TEXT SEGMENT
════════
Supportive Housing Works (for most). Don’t Throw the Baby Out with the Bathwater

This post was written by Dr. Emmy Tiderington, Assistant Professor of Social Work at Rutgers, The State University of New Jersey. 

The State of New York’s rush to move mentally ill adult home residents into independent, supportive housing, as detailed in the December 6th New York Times article, “’I Want to Live Like a Human Being’: Where N.Y. Fails Its Mentally Ill”, was in many ways a horrific failure. But, this does not mean that the supportive housing model endangers people and that we should throw the proverbial “baby out with the bathwater”. Supportive housing isn’t to blame—the service system is to blame.

Having worked with people with severe mental illness for years in a New York City supportive housing program and in other community settings, I have seen individuals like those described in this article who struggle to live independently in these settings. But I’ve had many more recipients of these services tell me that this combination of housing and supports saved their lives. Decades of research have shown that supportive housing works for the vast majority of recipients. Housing stability in these programs is high, upwards of 93% in a recent federal demonstration project and far higher when compared with “care as usual” in homeless services. The model is considered a best practice by the federal government and has been employed effectively to end homelessness in many cities across the nation .

There is a small percentage of people who do not succeed in supportive housing and need a higher level of care, as these studies also show. But the U.S. Supreme Court’s 1999 Olmstead v. L.C. decision, which precipitated New York’s and other states’ efforts to move people out of institutional facilities, mandates that communities ensure that people with disabilities are given the chance to live in the “most integrated, least restrictive setting possible” and there is an ethical imperative to give people this opportunity.

States should have taken a lesson from the failures of deinstitutionalization, the period from the 1950s onward during which patients from state psychiatric hospitals were discharged en masse to an inadequate array of community-based services. The poor implementation of this public policy is one of the major contributing factors to the modern era of homelessness, when thousands of people with severe mental illness fell through the cracks and visible street homelessness reemerged as a major social problem in the United States. Deinstitutionalization offers a cautionary tale, whether its 1950 or 2018. Without adequate resources in place, systems cannot keep people safe.

To avoid the tragedies described in the NY Times, New York should have ensured an appropriate array of services existed in the community before transitioning people out of adult homes. While the type of supportive housing used in the adult home transition may not have worked for some, other forms of supportive housing with greater capacity for supervision could have been used to meet the needs of this group. Unlike the scatter-site apartments used in the transition, which scattered people in independent apartments throughout the community, congregate supportive housing buildings with on-site social services are physically set up to allow for more supervision. With robust funding for high-intensity services in this type of setting, people could get the supervision and services they need while living in their own apartment in the community.
════════
LISTED RECORDS

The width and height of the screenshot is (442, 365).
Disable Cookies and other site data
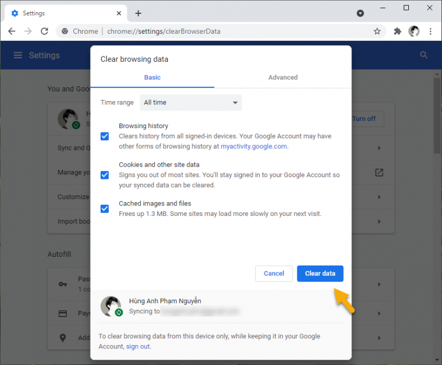tap(104, 175)
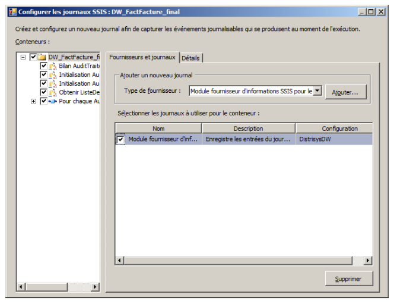Open the Type de fournisseur dropdown

tap(317, 91)
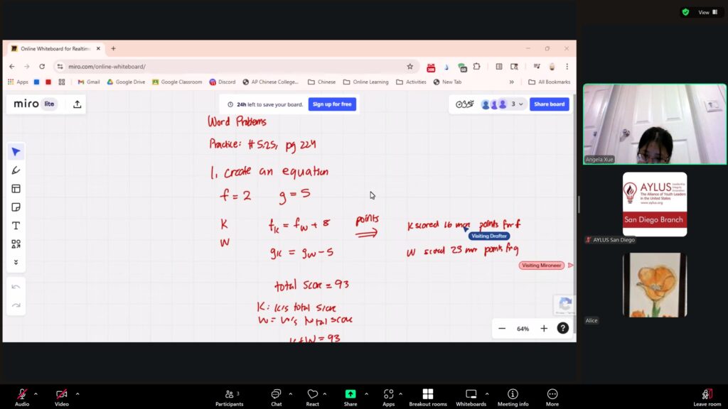This screenshot has height=409, width=728.
Task: Select the sticky note tool
Action: coord(16,207)
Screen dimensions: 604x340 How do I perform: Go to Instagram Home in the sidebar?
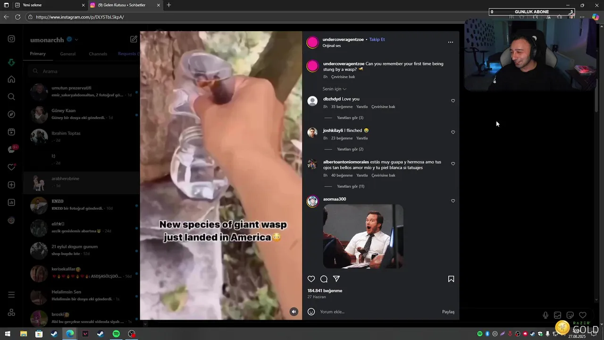click(11, 79)
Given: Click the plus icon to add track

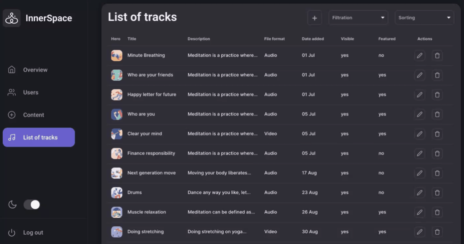Looking at the screenshot, I should click(314, 18).
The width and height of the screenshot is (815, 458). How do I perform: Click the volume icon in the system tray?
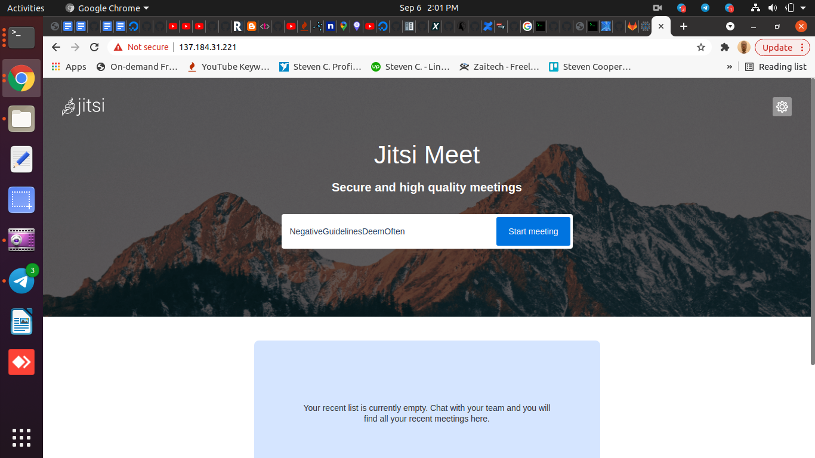(x=773, y=8)

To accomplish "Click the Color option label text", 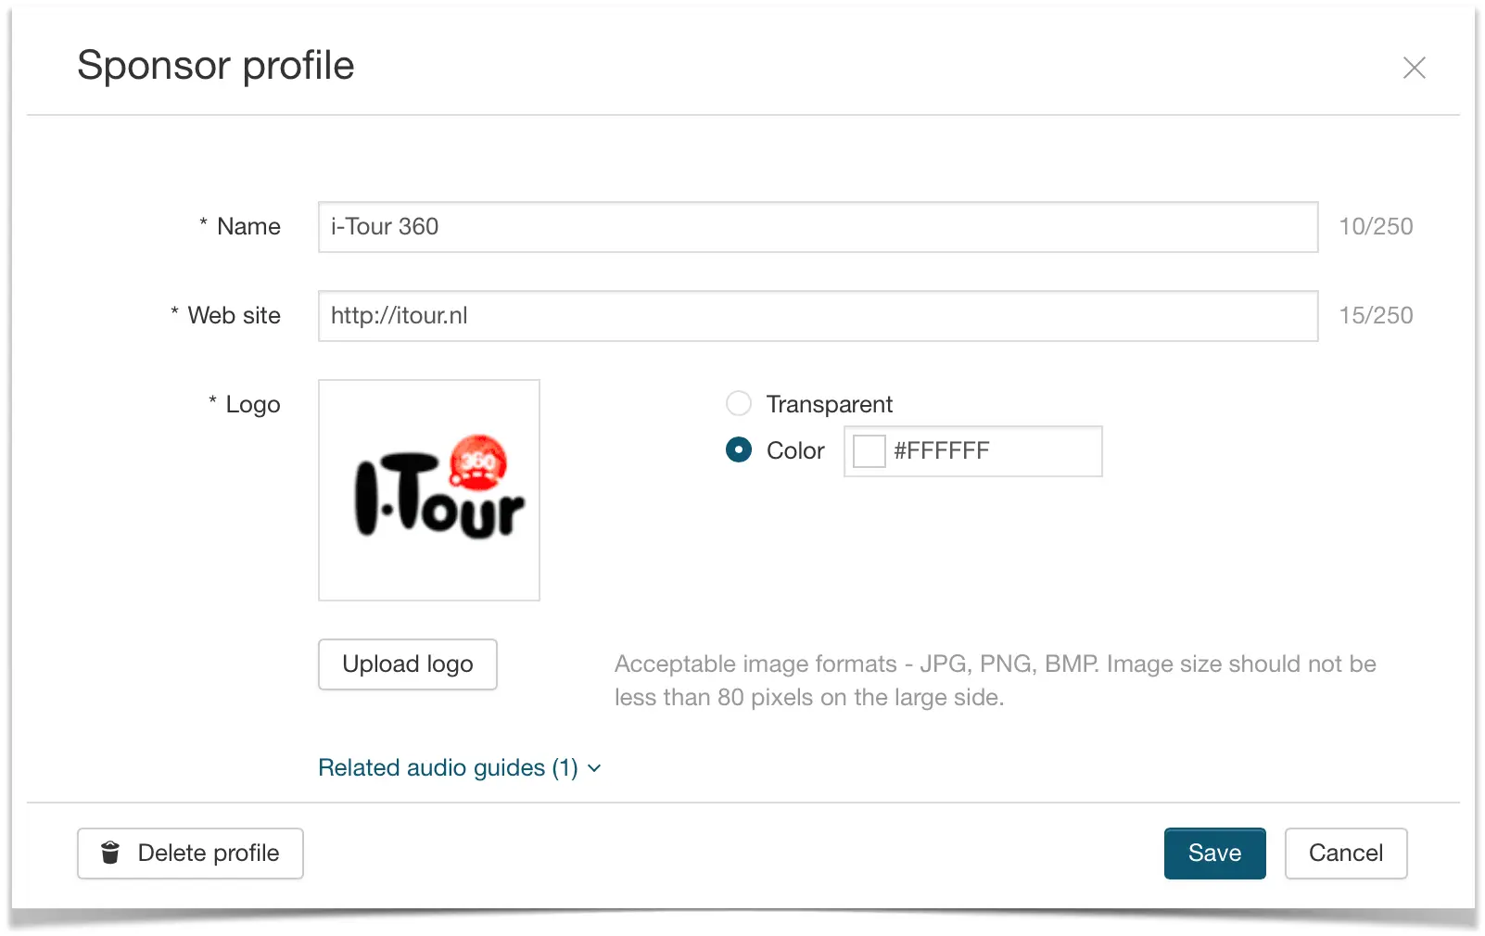I will point(795,450).
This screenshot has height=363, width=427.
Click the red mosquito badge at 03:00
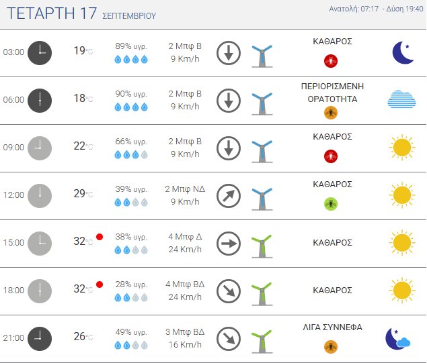331,61
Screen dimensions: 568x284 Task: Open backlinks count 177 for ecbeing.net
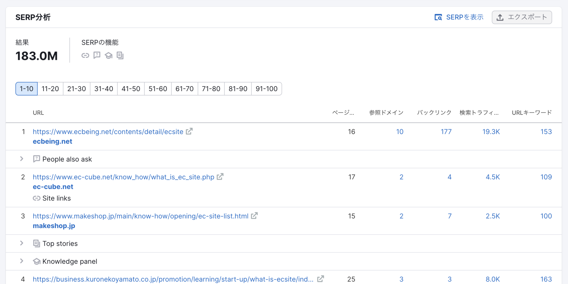coord(446,132)
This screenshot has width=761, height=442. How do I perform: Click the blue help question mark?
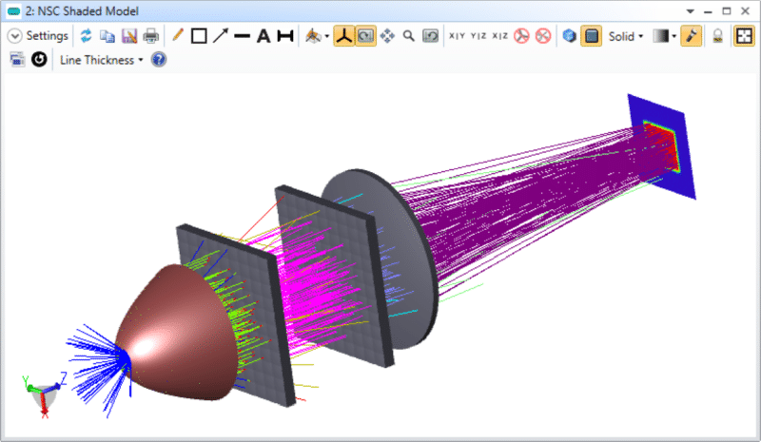(x=159, y=60)
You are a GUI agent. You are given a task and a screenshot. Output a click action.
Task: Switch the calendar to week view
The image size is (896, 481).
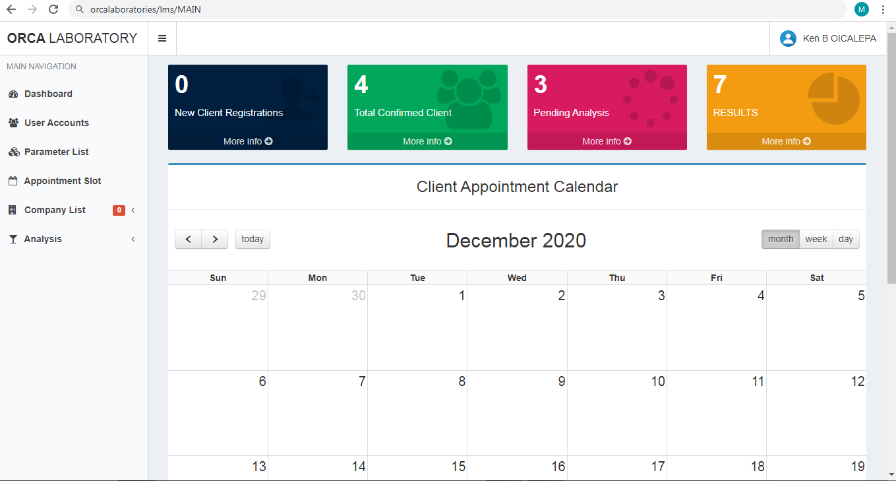click(x=816, y=239)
════════
WHAT YOU WILL DO
Reproduce the stretch of the supportive housing text from "Supportive Housing Works (for" through "of New Jersey.", copying it word for word.

ANSWER
Supportive Housing Works (for most). Don’t Throw the Baby Out with the Bathwater

This post was written by Dr. Emmy Tiderington, Assistant Professor of Social Work at Rutgers, The State University of New Jersey.